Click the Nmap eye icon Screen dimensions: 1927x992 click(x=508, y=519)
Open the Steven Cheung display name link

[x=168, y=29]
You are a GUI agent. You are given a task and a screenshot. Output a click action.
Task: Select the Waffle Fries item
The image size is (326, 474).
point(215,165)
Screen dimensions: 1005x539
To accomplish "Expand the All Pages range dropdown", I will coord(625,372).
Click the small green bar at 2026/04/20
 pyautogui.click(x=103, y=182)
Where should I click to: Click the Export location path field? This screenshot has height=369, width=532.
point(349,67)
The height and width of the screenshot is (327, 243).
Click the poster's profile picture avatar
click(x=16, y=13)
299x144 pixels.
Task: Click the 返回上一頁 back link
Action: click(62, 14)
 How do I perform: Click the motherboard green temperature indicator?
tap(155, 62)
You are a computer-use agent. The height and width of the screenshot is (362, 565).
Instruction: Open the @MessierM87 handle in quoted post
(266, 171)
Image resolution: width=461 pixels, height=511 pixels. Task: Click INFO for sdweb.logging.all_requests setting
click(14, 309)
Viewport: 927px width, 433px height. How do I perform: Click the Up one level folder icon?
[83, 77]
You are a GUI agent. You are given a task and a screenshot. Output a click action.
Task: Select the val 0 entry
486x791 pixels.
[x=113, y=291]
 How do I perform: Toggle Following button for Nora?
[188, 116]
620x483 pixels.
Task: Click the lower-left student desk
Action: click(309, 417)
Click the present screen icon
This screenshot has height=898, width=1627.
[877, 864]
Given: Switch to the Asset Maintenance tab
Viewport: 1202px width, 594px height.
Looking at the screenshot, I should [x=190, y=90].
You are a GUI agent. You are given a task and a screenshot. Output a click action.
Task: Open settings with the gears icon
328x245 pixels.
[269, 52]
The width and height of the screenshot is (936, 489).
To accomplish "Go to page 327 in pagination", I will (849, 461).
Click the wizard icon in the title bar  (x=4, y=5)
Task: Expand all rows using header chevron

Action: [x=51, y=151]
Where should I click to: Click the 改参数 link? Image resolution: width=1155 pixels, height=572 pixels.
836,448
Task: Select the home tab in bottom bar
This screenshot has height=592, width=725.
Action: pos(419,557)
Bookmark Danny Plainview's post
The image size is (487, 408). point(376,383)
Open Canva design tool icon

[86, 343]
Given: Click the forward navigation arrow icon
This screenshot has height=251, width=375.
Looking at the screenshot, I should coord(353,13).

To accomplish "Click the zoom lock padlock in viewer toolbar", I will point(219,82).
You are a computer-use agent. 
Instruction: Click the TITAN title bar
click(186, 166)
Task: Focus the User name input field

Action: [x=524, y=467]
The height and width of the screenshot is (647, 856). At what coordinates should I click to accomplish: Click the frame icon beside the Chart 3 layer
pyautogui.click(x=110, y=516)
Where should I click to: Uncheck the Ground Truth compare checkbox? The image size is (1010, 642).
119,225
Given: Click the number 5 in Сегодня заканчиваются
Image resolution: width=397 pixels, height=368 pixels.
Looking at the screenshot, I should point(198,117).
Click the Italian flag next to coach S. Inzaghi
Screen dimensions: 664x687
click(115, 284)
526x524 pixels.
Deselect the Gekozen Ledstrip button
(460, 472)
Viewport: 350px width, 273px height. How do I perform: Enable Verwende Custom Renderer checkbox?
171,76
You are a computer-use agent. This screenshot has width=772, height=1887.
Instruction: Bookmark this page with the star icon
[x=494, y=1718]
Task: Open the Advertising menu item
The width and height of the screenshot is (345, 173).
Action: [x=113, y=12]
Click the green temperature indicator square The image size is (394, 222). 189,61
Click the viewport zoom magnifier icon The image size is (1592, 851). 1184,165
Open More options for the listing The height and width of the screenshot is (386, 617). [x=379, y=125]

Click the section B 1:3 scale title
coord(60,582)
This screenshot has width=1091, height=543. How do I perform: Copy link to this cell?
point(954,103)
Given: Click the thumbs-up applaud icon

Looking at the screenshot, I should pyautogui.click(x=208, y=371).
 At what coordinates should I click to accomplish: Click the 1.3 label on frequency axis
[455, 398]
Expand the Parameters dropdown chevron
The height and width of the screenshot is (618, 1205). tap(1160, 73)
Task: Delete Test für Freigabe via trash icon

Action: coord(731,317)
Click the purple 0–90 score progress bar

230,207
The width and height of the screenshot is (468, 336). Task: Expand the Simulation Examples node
* * * * *
Work request:
A word-for-word transcription of all the data is needed.

The answer:
Click the Nmap eye icon Screen dimensions: 1927x992 click(x=508, y=519)
Open the Steven Cheung display name link

[x=168, y=29]
You are a GUI agent. You are given a task and a screenshot. Output a click action.
Task: Select the Waffle Fries item
The image size is (326, 474).
point(215,165)
Screen dimensions: 1005x539
To accomplish "Expand the All Pages range dropdown", I will coord(625,372).
Click the small green bar at 2026/04/20
 pyautogui.click(x=103, y=182)
Where should I click to: Click the Export location path field? This screenshot has height=369, width=532.
point(349,67)
The height and width of the screenshot is (327, 243).
Click the poster's profile picture avatar
click(x=16, y=13)
299x144 pixels.
Task: Click the 返回上一頁 back link
Action: click(62, 14)
 How do I perform: Click the motherboard green temperature indicator?
tap(155, 62)
You are a computer-use agent. The height and width of the screenshot is (362, 565).
Instruction: Open the @MessierM87 handle in quoted post
(266, 171)
Image resolution: width=461 pixels, height=511 pixels. Task: Click INFO for sdweb.logging.all_requests setting
click(14, 309)
Viewport: 927px width, 433px height. How do I perform: Click the Up one level folder icon?
[83, 77]
You are a GUI agent. You are given a task and a screenshot. Output a click action.
Task: Select the val 0 entry
486x791 pixels.
[x=113, y=291]
 How do I perform: Toggle Following button for Nora?
[188, 116]
620x483 pixels.
Task: Click the lower-left student desk
Action: click(309, 417)
Click the present screen icon
This screenshot has height=898, width=1627.
[877, 864]
Given: Switch to the Asset Maintenance tab
Viewport: 1202px width, 594px height.
Looking at the screenshot, I should [x=190, y=90].
You are a GUI agent. You are given a task and a screenshot. Output a click action.
Task: Open settings with the gears icon
328x245 pixels.
[269, 52]
The width and height of the screenshot is (936, 489).
To accomplish "Go to page 327 in pagination", I will (849, 461).
Click the wizard icon in the title bar  (x=4, y=5)
Task: Expand all rows using header chevron

Action: [x=51, y=151]
Where should I click to: Click the 改参数 link? Image resolution: width=1155 pixels, height=572 pixels.
836,448
Task: Select the home tab in bottom bar
This screenshot has height=592, width=725.
Action: pos(419,557)
Bookmark Danny Plainview's post
The image size is (487, 408). point(376,383)
Open Canva design tool icon

[86, 343]
Given: Click the forward navigation arrow icon
This screenshot has height=251, width=375.
Looking at the screenshot, I should coord(353,13).

To accomplish "Click the zoom lock padlock in viewer toolbar", I will point(219,82).
You are a computer-use agent. 
Instruction: Click the TITAN title bar
click(186, 166)
Task: Focus the User name input field

Action: [x=524, y=467]
The height and width of the screenshot is (647, 856). At what coordinates should I click to accomplish: Click the frame icon beside the Chart 3 layer
pyautogui.click(x=110, y=516)
Where should I click to: Uncheck the Ground Truth compare checkbox? The image size is (1010, 642).
119,225
Given: Click the number 5 in Сегодня заканчиваются
Image resolution: width=397 pixels, height=368 pixels.
Looking at the screenshot, I should point(198,117).
Click the Italian flag next to coach S. Inzaghi
Screen dimensions: 664x687
click(115, 284)
526x524 pixels.
Deselect the Gekozen Ledstrip button
(460, 472)
Viewport: 350px width, 273px height. How do I perform: Enable Verwende Custom Renderer checkbox?
171,76
You are a computer-use agent. This screenshot has width=772, height=1887.
Instruction: Bookmark this page with the star icon
[x=494, y=1718]
Task: Open the Advertising menu item
The width and height of the screenshot is (345, 173).
Action: [x=113, y=12]
Click the green temperature indicator square The image size is (394, 222). 189,61
Click the viewport zoom magnifier icon The image size is (1592, 851). 1184,165
Open More options for the listing The height and width of the screenshot is (386, 617). [x=379, y=125]

Click the section B 1:3 scale title
coord(60,582)
This screenshot has width=1091, height=543. How do I perform: Copy link to this cell?
point(954,103)
Given: Click the thumbs-up applaud icon

Looking at the screenshot, I should pyautogui.click(x=208, y=371).
 At what coordinates should I click to accomplish: Click the 1.3 label on frequency axis
[455, 398]
Expand the Parameters dropdown chevron
The height and width of the screenshot is (618, 1205). tap(1160, 73)
Task: Delete Test für Freigabe via trash icon

Action: coord(731,317)
Click the purple 0–90 score progress bar

230,207
The width and height of the screenshot is (468, 336). Task: Expand the Simulation Examples node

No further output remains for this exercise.